----- Task material -----
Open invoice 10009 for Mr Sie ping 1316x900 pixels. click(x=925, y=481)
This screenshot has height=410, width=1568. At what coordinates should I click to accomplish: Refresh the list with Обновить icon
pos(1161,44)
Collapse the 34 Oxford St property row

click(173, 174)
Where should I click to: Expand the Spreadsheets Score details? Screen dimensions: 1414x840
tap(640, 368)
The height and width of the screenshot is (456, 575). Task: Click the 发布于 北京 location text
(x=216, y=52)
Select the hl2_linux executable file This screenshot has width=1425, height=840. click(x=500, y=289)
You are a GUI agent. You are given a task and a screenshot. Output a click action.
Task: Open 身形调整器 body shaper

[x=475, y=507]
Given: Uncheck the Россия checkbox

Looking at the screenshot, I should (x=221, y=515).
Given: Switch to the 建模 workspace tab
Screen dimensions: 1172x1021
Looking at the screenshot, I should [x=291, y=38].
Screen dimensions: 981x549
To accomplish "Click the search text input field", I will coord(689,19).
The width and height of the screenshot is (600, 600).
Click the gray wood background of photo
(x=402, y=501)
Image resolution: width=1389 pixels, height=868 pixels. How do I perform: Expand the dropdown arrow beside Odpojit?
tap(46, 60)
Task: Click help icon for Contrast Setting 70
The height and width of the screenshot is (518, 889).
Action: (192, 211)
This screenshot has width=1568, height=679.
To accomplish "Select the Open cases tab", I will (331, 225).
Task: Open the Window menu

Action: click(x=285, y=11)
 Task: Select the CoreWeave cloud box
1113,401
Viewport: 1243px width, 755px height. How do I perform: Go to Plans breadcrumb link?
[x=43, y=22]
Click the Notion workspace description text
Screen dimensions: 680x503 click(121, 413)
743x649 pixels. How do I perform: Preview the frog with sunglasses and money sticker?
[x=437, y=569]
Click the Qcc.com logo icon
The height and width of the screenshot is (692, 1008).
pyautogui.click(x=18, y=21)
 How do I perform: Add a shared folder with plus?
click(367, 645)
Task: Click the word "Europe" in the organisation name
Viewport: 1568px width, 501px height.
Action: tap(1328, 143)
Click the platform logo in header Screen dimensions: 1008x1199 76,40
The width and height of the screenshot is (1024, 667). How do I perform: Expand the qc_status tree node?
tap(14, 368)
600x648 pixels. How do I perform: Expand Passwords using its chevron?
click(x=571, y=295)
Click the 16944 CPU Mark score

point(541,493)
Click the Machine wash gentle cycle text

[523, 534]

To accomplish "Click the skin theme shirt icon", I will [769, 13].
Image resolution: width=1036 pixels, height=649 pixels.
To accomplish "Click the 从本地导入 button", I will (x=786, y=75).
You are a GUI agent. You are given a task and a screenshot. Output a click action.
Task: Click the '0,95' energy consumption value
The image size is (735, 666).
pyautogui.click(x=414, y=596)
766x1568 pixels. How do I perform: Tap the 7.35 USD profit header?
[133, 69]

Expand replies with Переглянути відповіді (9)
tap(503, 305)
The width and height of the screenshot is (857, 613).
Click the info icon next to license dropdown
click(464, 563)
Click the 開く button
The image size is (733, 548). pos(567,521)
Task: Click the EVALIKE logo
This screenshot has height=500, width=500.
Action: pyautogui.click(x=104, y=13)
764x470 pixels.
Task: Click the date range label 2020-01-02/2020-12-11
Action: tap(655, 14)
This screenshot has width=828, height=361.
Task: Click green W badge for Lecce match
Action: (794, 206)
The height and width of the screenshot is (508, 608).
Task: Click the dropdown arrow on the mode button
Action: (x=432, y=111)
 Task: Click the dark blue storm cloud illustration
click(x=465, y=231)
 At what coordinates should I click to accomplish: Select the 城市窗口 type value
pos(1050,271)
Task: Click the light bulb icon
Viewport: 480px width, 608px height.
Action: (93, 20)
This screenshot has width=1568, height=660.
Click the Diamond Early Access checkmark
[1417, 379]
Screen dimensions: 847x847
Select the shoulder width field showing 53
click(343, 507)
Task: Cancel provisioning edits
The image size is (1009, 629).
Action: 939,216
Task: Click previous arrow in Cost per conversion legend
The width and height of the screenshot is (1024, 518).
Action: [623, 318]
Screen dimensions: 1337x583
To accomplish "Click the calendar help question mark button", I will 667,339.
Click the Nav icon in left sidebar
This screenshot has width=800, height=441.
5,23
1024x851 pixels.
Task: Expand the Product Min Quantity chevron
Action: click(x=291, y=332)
-----
*Problem requirements:* Of the lines above, extract only those from the line with "Task: Cancel provisioning edits" to the line with "Screen dimensions: 1337x583", both included, exactly as written.

*Result of the task:*
Task: Cancel provisioning edits
The image size is (1009, 629).
Action: 939,216
Task: Click previous arrow in Cost per conversion legend
The width and height of the screenshot is (1024, 518).
Action: [623, 318]
Screen dimensions: 1337x583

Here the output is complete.